* BEGIN RECORDS PROVIDED *
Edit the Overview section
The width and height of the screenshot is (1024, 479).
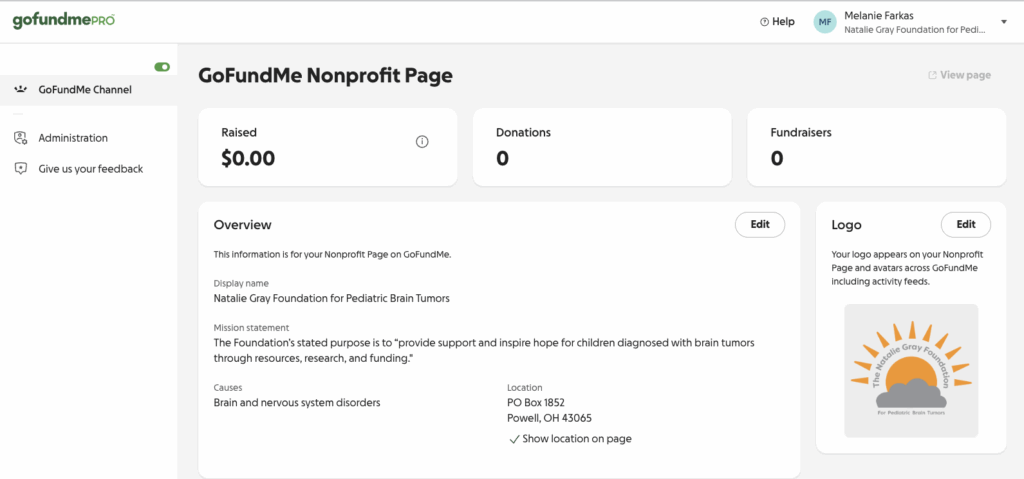point(760,225)
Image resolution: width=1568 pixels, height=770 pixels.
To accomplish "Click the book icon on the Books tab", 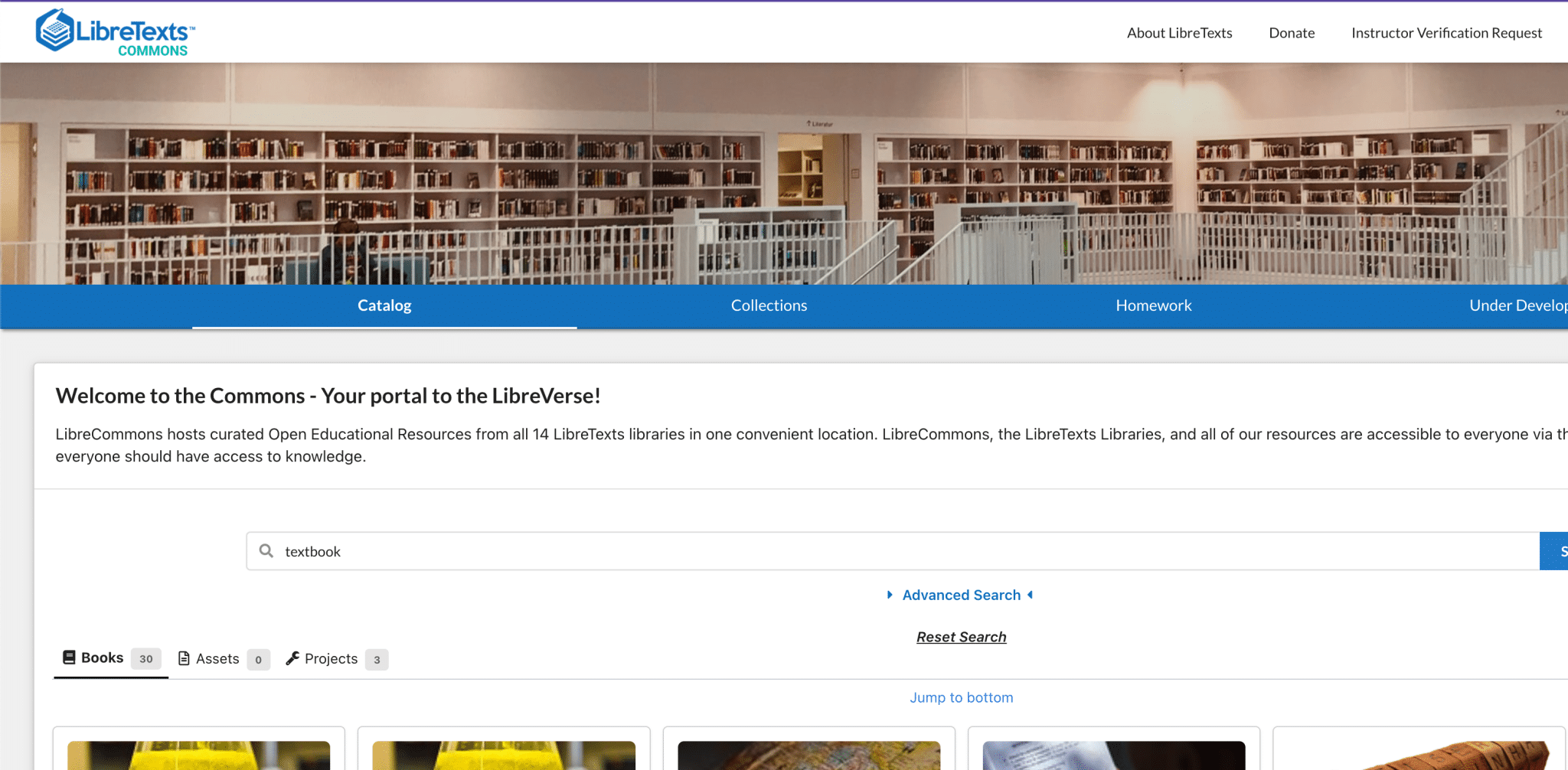I will (69, 657).
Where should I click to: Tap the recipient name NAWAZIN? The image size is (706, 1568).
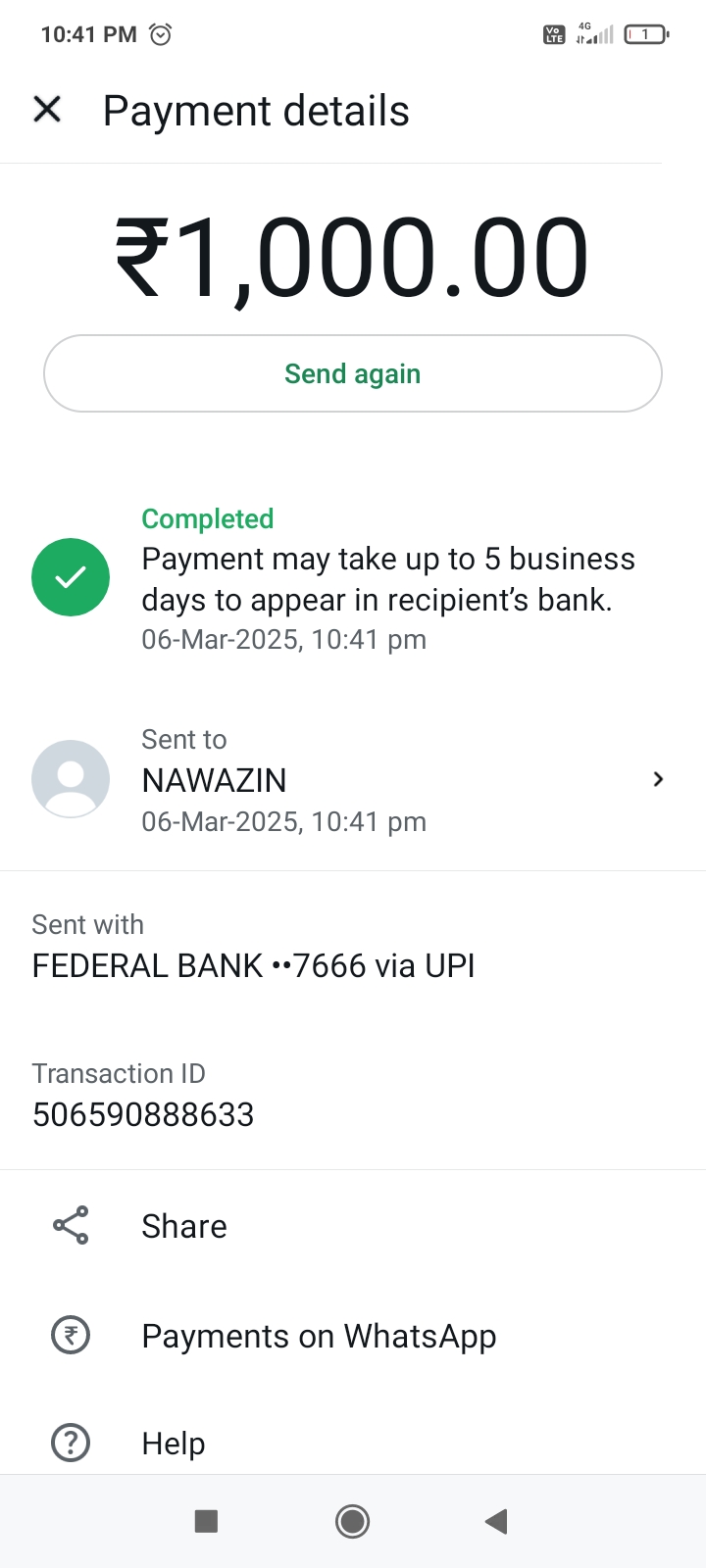pyautogui.click(x=214, y=780)
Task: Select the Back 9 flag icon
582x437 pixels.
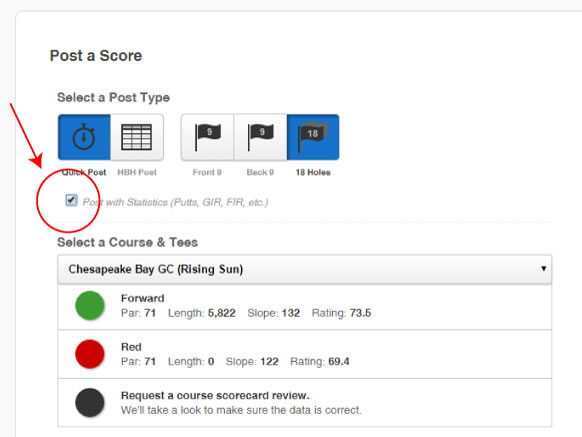Action: (x=260, y=137)
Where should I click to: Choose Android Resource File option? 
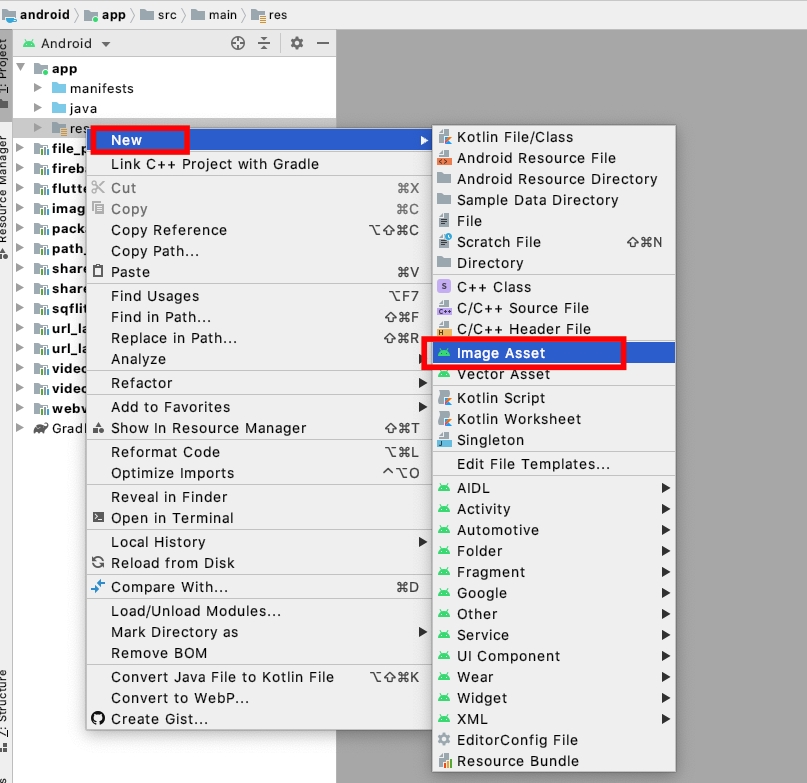click(536, 158)
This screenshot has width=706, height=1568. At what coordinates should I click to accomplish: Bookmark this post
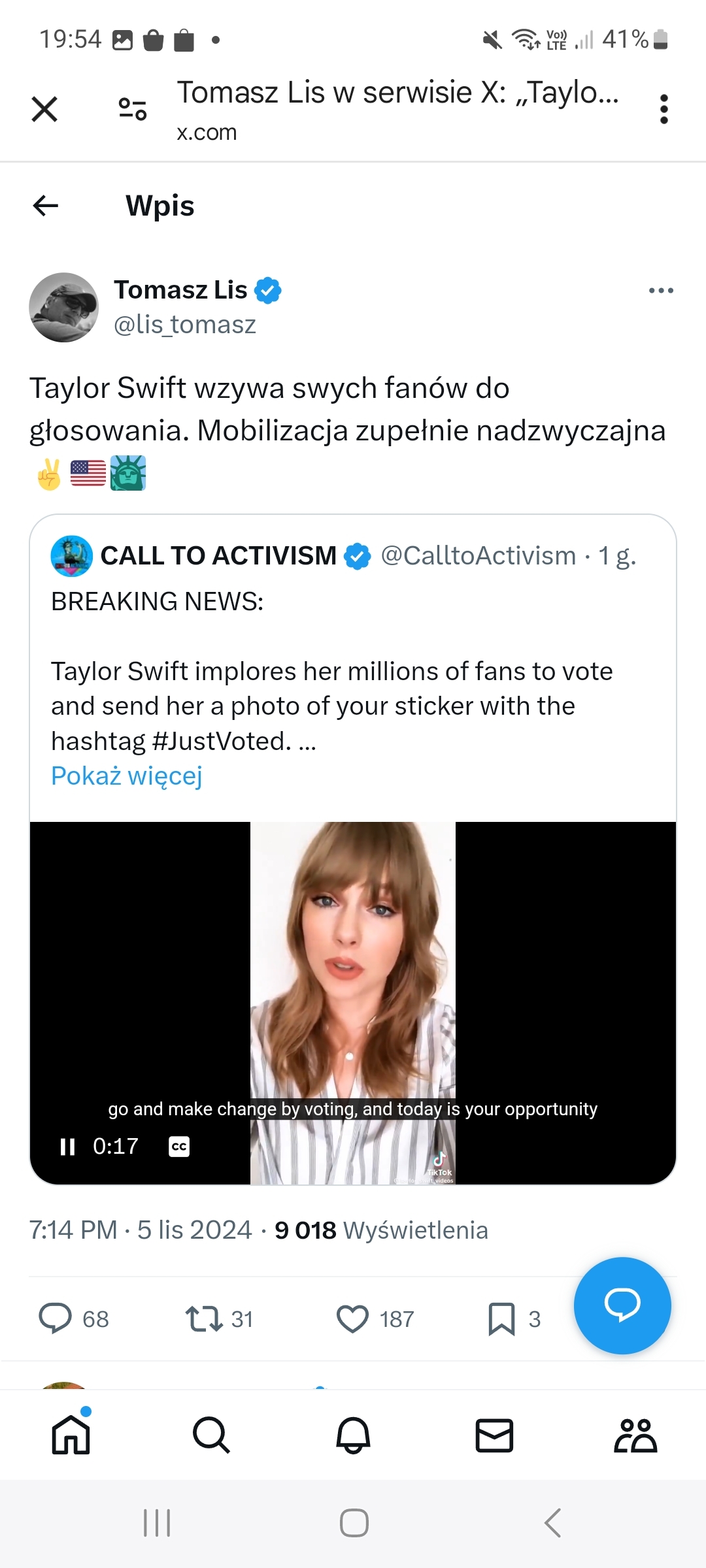coord(501,1318)
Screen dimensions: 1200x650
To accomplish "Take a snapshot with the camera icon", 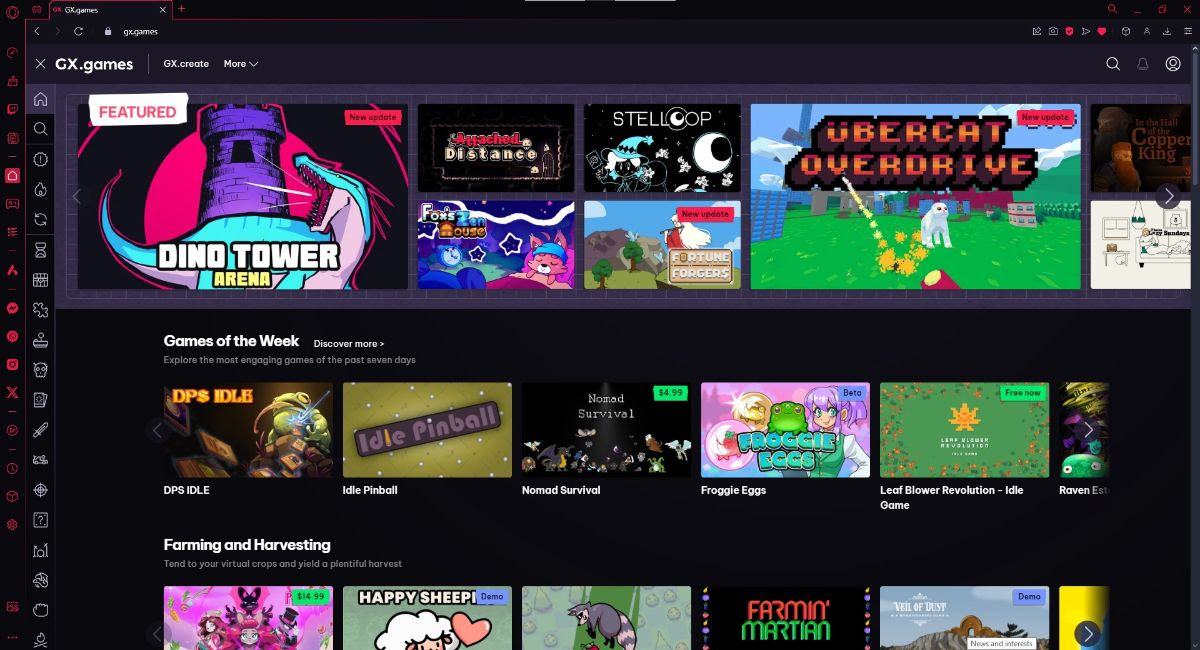I will tap(1053, 32).
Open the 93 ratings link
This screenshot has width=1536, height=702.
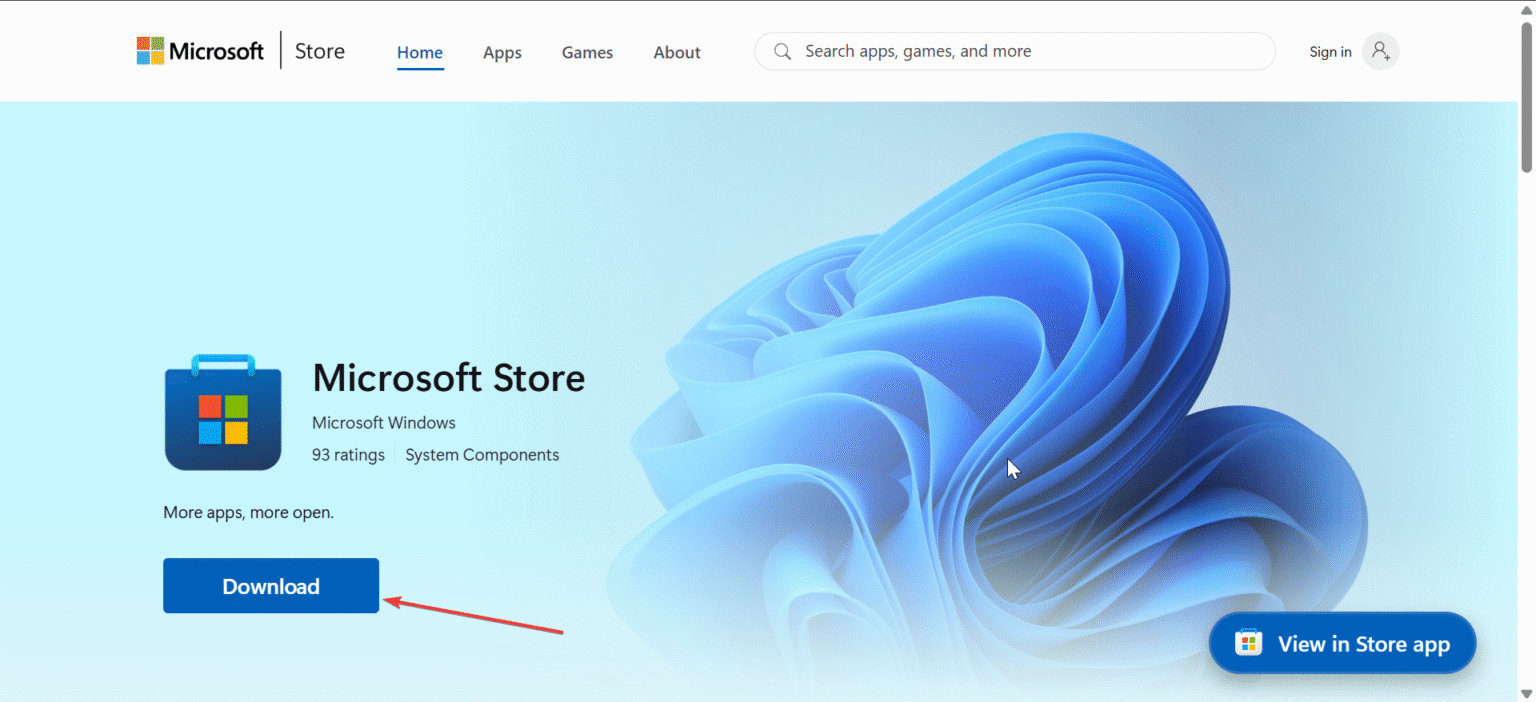tap(348, 455)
* END RECORDS PROVIDED *
Retype the data from the line containing "Open the 93 ratings link" through the end of the data, both ends included, omitting the pictures.

Open the 93 ratings link
This screenshot has width=1536, height=702.
tap(348, 455)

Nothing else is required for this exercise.